Ce point d’interrogation est l’un des plus formidables que la perplexité des hommes tourmentes et méditatifs voie se profiler sur leur horizon ténébreux. Bien qu’il pose le problème du salut collectif du genre humain, il ne peut recevoir que des réponses individuelles. Chacun donne sa réponse selon son tempérament. « Il faut faire quelque chose », répond évasivement l’interlocuteur de M. Propter. Et M. Propter accentue son scepticisme…
M. Propter a évidemment raison. Dans les revendications des dockers en grève, qui luttaient pour l’amélioration de leurs conditions d’existence, figurait récemment celle-ci : « hiérarchie des salaires ». Voilà des ouvriers qui se plaignaient à bon droit d’être trop pauvres, mais qui réclamaient tout de même que, parmi eux, il y eût trois, quatre, ou dix catégories de salariés payés sur des bases différentes. Quand on sait que, sans l’égalité économique, il y aura toujours des « plus pauvres » exploités par des « moins pauvres », on ne peut que conclure que les dockers proposaient, pour guérir de leur pauvreté, le moyen même qui la provoque. Une autre fois, nous avons vu des anciens combattants, au cours d’une manifestation en faveur de la paix, se bagarrer avec la police pour obtenir le droit de défiler drapeaux aux vents, médailles sur la poitrine, et d’aller ranimer la « Flamme» ; pure folie, quand on sait que la paix ne se réalisera que si l’on abandonne les médailles, que si l’on renie les drapeaux, que si l’on renonce aux défilés, et quand on sait que c’est là le premier sacrifice qu’elle exige. Qui donc croit mériter la paix sans quelque sacrifice ?

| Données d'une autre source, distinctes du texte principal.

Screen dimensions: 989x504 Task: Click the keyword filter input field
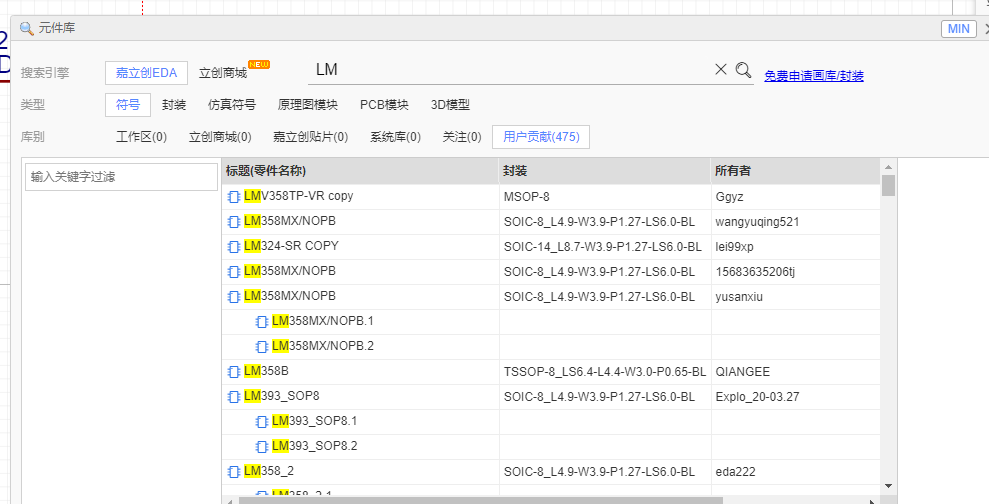coord(121,177)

À la question de M. Propter, chacun répond selon son inspiration, selon son caractère, selon sa foi, son dynamisme ou son cœur. M. Propter lui-même se répond d’une façon qui lui est toute personnelle. Les uns répondent en écrivant, d’autres en parlant, d’autres se contentent de penser et se taisent. Tous attendent.

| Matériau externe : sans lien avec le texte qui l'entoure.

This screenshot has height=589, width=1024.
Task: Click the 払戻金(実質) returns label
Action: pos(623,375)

Tous, inactifs ou infatigables, attendent, ceux-ci muets, ceux-là tonitruants ; les uns sont dans une tour d’ivoire ou une thébaïde, les autres dans les meetings pleins de tumulte et de passion ; il y en a qui sont des saints et qui pleurent en prison, d’autres qui sont des illégaux et qui vont perdus dans la foule. L’humanité leur jette parfois des pierres qui, hélas ! les atteignent, en récompense des pensées qu’ils lui ont jetées et qui, elles, ont manqué leur but.